───── DOCUMENTO DE ORIGEM ─────

O casal Sandra e Douglas mora desde os anos 1980 no Parque Campolim - Fábio Rogério
O casal Sandra e Douglas mora desde os anos 1980 no Parque Campolim (crédito: Fábio Rogério)

Mas antes de morar na zona sul, Douglas morou no Além Ponte, foi onde nasceu. Depois de se casar, o casal passou um tempo no Central Parque, até que compraram o apartamento no Campolim. O aposentado esclarece que, além das diferenças ao longo dos anos em relação à infraestrutura na cidade, visto que antes as ruas não eram asfaltadas em sua maioria, a porta da sala das casas já era na rua, o que mudou muito foi o comportamento. “Eram tempos simples e felizes. Havia um forte senso de comunidade, com as famílias se reunindo e interagindo. Hoje a gente fala um bom dia na rua e são poucos que respondem ou olham com cara feia.”

Nem tudo são flores

O desenvolvimento trouxe muitas facilidades, é fato, mas com isso, tem aumentado a cada dia é a preocupação com a segurança. “É uma crescente, com a construção de muros e cercas em muitas propriedades, algo que não era comum no passado”, observa o aposentado de 79 anos.

Já a dona Clara, que sempre gostou de andar a pé, sabe que repetir o feito com os netos hoje em dia já não faz tanto sentido. “Sozinha não vou mais e também não à noite. Antes de dormir tem que fechar tudo, bem diferente do que eu cresci vendo”

A preocupação é tanta que a dona Ana, moradora da Vila Carvalho, voltará a morar na região central, em um apartamento, por acreditar que seja mais seguro. “O crescimento da cidade até um certo ponto foi muito bom e necessário, mas pra mim teve uma época que já achei que estava demais. Pra mim poderia ter parado um pouquinho antes”.

─────

--- TAREFA SOLICITADA ---
Transcreva do texto sobre os moradores o trecho que começa em "Nem tudo são" e segue até "de 79 anos.", inclusive. Os dados são um material à parte, independente do texto sobre os moradores.

───── CONTEÚDO DOS DADOS ─────

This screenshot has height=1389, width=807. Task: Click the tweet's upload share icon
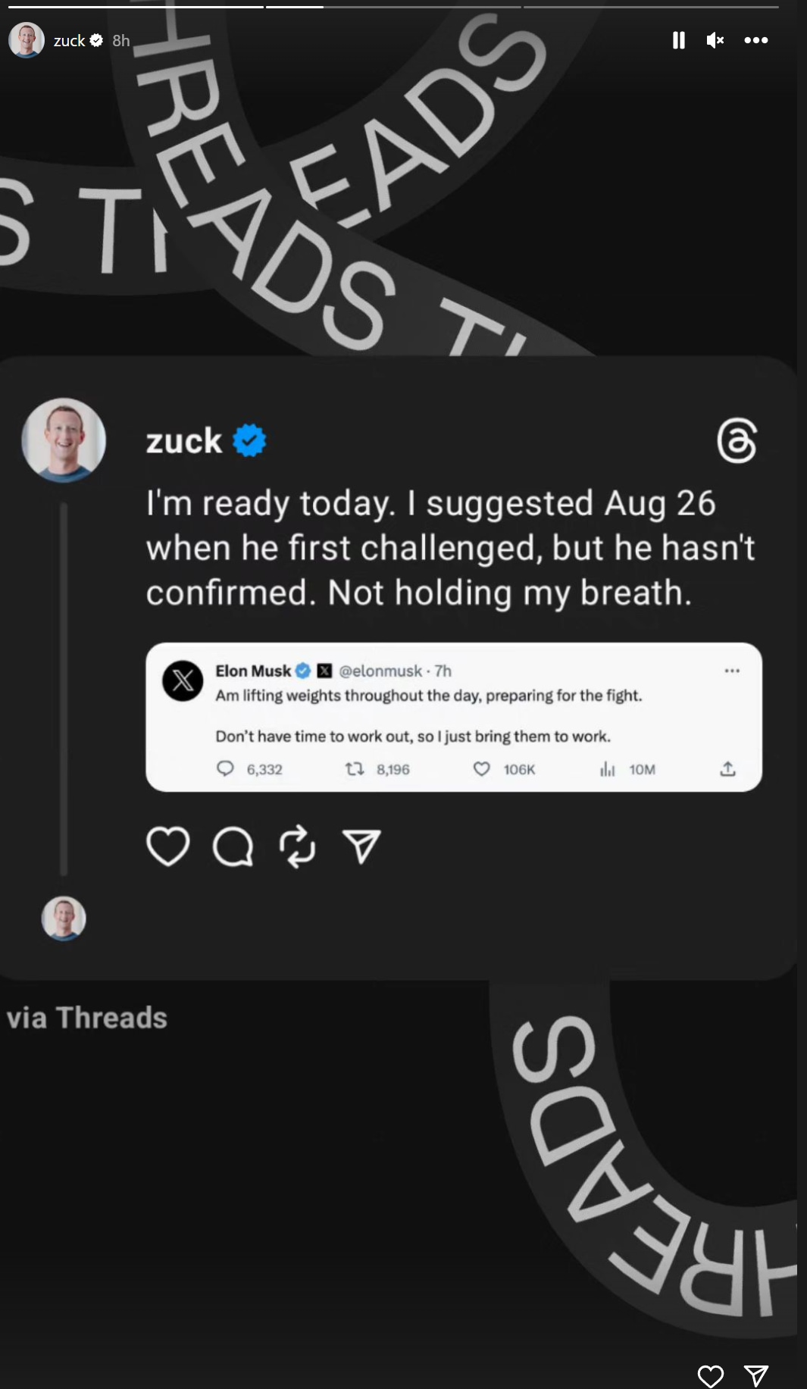(x=727, y=769)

─────

--- RESULTADO ---
Nem tudo são flores

O desenvolvimento trouxe muitas facilidades, é fato, mas com isso, tem aumentado a cada dia é a preocupação com a segurança. “É uma crescente, com a construção de muros e cercas em muitas propriedades, algo que não era comum no passado”, observa o aposentado de 79 anos.